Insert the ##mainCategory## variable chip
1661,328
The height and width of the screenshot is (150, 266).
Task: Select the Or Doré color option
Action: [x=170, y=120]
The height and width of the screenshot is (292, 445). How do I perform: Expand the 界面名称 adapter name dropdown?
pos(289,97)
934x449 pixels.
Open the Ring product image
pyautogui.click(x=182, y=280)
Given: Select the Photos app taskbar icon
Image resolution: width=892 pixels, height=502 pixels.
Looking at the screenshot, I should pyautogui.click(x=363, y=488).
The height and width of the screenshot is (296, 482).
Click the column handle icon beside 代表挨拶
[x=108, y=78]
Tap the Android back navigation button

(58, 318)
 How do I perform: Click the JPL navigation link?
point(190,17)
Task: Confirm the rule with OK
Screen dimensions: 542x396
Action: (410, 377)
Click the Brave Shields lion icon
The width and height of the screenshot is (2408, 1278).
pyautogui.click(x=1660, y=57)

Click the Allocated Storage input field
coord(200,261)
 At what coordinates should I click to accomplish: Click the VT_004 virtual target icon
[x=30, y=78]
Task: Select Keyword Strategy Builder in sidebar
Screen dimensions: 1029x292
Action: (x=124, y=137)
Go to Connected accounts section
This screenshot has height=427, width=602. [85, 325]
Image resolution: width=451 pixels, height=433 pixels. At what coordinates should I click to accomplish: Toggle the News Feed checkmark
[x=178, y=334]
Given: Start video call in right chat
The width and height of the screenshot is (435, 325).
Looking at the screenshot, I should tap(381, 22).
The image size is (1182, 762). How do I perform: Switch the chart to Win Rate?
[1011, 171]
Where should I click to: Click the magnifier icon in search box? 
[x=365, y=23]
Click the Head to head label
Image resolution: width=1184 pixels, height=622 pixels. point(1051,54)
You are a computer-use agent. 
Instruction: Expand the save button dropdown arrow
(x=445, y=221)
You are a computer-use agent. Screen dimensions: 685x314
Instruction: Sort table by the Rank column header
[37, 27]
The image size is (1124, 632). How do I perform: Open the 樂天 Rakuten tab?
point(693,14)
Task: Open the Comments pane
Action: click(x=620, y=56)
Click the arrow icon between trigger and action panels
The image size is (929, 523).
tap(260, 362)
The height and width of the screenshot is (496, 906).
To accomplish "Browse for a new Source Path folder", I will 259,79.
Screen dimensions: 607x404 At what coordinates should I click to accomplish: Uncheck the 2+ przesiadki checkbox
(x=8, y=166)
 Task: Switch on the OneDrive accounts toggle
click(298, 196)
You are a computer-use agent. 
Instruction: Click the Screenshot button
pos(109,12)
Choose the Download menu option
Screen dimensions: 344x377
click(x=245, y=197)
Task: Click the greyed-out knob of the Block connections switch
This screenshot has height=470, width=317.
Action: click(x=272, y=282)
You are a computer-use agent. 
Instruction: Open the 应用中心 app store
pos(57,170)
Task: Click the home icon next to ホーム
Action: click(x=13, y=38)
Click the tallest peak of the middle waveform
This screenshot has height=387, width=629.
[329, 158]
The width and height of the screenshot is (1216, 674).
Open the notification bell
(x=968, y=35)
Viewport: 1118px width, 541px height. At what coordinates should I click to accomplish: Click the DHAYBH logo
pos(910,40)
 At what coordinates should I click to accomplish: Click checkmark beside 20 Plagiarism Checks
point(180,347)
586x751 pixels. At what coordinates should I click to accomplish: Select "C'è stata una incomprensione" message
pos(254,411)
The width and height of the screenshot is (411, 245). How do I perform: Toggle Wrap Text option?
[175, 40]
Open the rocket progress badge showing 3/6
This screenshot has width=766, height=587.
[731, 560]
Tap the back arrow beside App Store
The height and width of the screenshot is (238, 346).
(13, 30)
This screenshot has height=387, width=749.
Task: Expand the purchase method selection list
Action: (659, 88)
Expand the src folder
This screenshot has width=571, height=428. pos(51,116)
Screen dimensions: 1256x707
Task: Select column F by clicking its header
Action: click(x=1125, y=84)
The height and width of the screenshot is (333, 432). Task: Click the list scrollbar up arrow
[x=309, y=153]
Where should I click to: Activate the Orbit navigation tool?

-=-=-

### GIVEN EXERCISE
Rename "Screen dimensions" to "Display size" in the records from the line with "Screen dimensions: 607x404" up to and including the line with "click(x=245, y=197)", and write out only those lines again with everything else left as it is.

### ANSWER FOR THIS EXERCISE
Display size: 607x404 At what coordinates should I click to accomplish: Uncheck the 2+ przesiadki checkbox
(x=8, y=166)
 Task: Switch on the OneDrive accounts toggle
click(298, 196)
You are a computer-use agent. 
Instruction: Click the Screenshot button
pos(109,12)
Choose the Download menu option
Display size: 344x377
click(x=245, y=197)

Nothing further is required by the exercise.